@evanh Yeah, the inline assembly code really isn't equipped to deal with _RET_ modifiers in any sensible way. Probably it should just throw an error on seeing them rather than trying to insert the RET instruction.
@evanh said:
... But I've hit a niggle that is probably something Chip needs to sort out ...
Huh, LOL, I tried to make an example for Chip to work with, only to find Pnut completely handles everything no problem.

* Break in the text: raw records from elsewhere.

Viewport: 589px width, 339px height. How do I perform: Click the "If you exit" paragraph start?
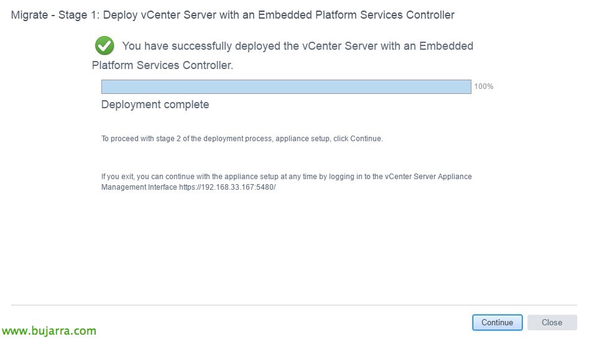118,177
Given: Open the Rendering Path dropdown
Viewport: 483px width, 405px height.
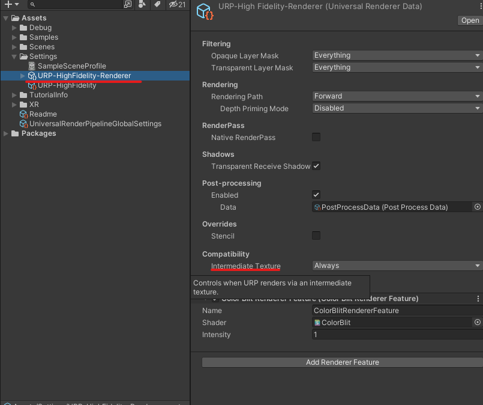Looking at the screenshot, I should click(x=396, y=96).
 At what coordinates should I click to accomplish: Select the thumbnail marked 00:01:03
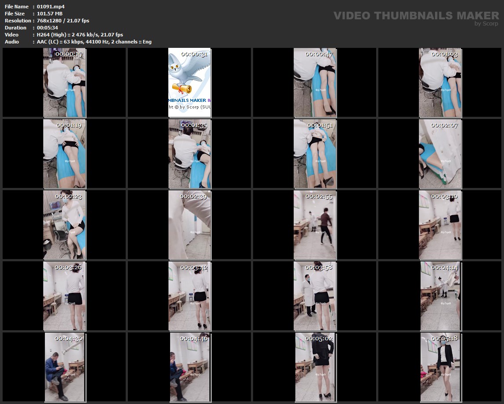coord(440,83)
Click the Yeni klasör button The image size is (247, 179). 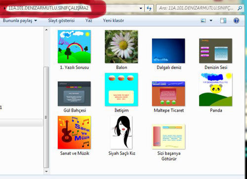pos(114,21)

Output from the Pnut v46 compiled example:
Errors, including debug's undefines, compiling wih Flexspin Version 7.0.0-beta2-v7.0.0-beta2-34-gcbe5f1a4 Compiled on: Jan 3 2025
reg_ref_test.spin2:36: error: Undefined symbol p_clk
reg_ref_test.spin2:36: error: Undefined symbol p_dat
reg_ref_test.spin2:36: error: Undefined symbol m_lead
reg_ref_test.spin2:36: error: Undefined symbol v_nco
reg_ref_test.spin2:36: error: Undefined symbol m_se2
reg_ref_test.spin2:36: error: Undefined symbol m_dat
reg_ref_test.spin2:36: error: Undefined symbol m_crc
reg_ref_test.spin2:45: error: Undefined symbol p_clk
reg_ref_test.spin2:45: error: Undefined symbol p_dat
reg_ref_test.spin2:45: error: Undefined symbol m_lead
reg_ref_test.spin2:45: error: Undefined symbol v_nco
reg_ref_test.spin2:45: error: Undefined symbol m_se2
reg_ref_test.spin2:45: error: Undefined symbol m_dat
reg_ref_test.spin2:45: error: Undefined symbol m_crc
reg_ref_test.spin2:49: error: data item is not constant
@evanh said:
... But I've hit a niggle that is probably something Chip needs to sort out ...
Huh, LOL, I tried to make an example for Chip to work with, only to find Pnut completely handles everything no problem.

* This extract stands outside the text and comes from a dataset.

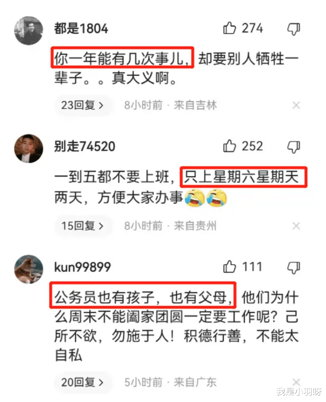
Task: Like the comment by 别走74520
Action: pos(229,146)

Output from the Pnut v46 compiled example:
Unfortunately this is where my model of inline assembly (constructed prior to the existence of Spin2) breaks down. I had envisioned it as being used for short snippets of inline code, and wanted therefore to make it fast to call and tightly integrated with the rest of the compiler. This made sense because the compiled code is usually almost as fast as inline assembly would be anyway, so the asm mostly is needed only for things that are hard to express in the source language. But it meant having to convert it into the internal representation used by the compiler, which is somewhat restricted compared to general assembly.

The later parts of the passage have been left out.